Lines for locating text and elements:
──────
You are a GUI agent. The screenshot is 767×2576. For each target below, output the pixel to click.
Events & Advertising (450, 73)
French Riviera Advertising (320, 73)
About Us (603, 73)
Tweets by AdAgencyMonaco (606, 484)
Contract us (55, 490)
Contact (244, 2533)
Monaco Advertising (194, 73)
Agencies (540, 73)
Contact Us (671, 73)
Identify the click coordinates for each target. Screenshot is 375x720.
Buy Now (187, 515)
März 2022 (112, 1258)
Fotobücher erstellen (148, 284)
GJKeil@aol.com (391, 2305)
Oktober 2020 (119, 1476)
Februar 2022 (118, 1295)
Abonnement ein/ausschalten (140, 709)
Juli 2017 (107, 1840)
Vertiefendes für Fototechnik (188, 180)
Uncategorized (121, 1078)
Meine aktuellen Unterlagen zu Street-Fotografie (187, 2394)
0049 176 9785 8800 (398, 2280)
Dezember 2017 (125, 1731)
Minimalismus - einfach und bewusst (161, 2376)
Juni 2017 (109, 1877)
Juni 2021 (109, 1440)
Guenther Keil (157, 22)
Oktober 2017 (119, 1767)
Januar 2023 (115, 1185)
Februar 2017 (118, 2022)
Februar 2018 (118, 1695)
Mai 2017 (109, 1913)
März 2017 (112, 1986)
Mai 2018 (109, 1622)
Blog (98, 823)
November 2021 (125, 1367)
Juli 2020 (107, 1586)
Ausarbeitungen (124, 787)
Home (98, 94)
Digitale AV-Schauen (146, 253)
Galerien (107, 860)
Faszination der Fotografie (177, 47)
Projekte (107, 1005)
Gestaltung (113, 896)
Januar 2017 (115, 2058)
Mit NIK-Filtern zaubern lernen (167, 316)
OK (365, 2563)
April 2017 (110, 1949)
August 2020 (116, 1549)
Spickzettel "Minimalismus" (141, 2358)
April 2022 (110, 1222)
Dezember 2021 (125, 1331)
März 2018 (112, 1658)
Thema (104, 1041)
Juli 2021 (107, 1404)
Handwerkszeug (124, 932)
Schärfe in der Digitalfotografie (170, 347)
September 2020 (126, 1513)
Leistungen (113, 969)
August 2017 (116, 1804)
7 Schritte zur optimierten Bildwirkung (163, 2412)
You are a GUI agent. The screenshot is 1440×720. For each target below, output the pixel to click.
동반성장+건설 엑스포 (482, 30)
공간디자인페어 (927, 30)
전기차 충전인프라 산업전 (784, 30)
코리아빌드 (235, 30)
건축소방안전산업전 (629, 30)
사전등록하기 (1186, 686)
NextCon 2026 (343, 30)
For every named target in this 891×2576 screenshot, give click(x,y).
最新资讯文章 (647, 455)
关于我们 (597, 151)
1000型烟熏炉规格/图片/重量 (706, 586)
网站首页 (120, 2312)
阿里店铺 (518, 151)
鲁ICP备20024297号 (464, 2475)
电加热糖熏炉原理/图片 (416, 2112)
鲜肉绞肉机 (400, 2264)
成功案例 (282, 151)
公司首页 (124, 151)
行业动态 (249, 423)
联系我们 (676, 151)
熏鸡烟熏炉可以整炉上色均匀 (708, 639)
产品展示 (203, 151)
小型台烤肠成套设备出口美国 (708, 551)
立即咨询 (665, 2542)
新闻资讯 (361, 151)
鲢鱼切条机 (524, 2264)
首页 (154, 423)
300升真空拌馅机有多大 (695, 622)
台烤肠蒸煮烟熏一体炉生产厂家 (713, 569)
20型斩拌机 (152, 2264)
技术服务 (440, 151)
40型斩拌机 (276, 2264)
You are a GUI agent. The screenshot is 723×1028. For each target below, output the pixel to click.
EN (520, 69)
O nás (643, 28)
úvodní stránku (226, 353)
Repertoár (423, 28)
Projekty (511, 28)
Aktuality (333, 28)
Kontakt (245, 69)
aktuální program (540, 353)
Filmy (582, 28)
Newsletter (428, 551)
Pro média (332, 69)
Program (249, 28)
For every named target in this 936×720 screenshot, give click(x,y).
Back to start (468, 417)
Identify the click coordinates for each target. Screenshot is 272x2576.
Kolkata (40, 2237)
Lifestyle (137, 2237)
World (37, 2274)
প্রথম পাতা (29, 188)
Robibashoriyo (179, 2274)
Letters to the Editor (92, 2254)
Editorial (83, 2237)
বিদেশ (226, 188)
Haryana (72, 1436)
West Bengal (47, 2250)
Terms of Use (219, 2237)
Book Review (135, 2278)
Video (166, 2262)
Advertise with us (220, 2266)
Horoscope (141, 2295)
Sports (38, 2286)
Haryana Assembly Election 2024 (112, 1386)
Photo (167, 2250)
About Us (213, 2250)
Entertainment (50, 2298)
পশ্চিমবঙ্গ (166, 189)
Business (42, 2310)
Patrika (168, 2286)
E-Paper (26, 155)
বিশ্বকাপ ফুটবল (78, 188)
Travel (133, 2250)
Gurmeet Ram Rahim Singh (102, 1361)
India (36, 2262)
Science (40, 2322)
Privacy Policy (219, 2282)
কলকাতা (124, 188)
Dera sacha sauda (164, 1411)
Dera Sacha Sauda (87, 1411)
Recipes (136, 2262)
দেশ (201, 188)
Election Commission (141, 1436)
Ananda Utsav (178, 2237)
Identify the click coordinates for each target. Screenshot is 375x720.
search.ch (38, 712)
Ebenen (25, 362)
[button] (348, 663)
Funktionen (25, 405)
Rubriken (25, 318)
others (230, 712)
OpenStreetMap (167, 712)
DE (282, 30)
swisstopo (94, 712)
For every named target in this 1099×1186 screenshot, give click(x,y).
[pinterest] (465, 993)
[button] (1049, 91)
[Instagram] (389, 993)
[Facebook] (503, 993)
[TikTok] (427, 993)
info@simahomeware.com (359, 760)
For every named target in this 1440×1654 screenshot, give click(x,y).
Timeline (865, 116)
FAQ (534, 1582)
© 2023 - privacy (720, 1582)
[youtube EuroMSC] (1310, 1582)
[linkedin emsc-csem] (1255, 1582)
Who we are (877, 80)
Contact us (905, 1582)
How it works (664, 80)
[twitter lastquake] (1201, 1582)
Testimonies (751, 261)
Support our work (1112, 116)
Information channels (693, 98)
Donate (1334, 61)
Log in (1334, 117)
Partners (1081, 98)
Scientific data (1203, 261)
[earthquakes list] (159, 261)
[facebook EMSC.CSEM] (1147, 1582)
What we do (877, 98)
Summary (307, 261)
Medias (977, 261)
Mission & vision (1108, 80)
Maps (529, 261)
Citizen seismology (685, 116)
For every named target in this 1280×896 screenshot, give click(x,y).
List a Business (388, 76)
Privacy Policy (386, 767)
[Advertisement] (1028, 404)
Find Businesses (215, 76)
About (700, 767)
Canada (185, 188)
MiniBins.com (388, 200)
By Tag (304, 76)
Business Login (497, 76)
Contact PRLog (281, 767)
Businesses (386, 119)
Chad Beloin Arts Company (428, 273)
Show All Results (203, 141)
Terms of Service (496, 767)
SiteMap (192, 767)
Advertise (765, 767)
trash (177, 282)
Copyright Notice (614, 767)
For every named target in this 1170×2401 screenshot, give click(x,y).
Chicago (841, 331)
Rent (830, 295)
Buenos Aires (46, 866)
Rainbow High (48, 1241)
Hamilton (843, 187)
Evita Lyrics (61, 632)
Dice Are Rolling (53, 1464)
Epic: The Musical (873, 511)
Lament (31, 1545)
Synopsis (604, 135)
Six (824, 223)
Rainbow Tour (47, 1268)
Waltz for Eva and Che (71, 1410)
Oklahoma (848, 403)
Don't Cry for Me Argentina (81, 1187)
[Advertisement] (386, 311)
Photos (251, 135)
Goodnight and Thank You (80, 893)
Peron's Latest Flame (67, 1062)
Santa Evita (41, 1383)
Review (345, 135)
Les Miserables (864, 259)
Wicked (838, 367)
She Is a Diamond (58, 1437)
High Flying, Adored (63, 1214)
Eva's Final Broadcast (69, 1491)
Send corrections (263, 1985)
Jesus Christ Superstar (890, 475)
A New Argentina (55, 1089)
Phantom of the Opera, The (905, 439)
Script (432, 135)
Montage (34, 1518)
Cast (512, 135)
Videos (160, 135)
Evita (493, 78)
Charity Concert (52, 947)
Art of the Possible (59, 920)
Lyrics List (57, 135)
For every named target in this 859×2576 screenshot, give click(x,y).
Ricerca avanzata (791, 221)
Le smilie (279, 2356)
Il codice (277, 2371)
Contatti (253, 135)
──────
▶ Task to carry out
Copy the lines from the one containing "দেশ (201, 188)" through the one containing "swisstopo (94, 712)", swapping "Funktionen" for "Werkzeuge" and leaving everything else as it is.

▶ Reply to the exercise
দেশ (201, 188)
Election Commission (141, 1436)
Ananda Utsav (178, 2237)
Identify the click coordinates for each target. Screenshot is 375x720.
search.ch (38, 712)
Ebenen (25, 362)
[button] (348, 663)
Werkzeuge (25, 405)
Rubriken (25, 318)
others (230, 712)
OpenStreetMap (167, 712)
DE (282, 30)
swisstopo (94, 712)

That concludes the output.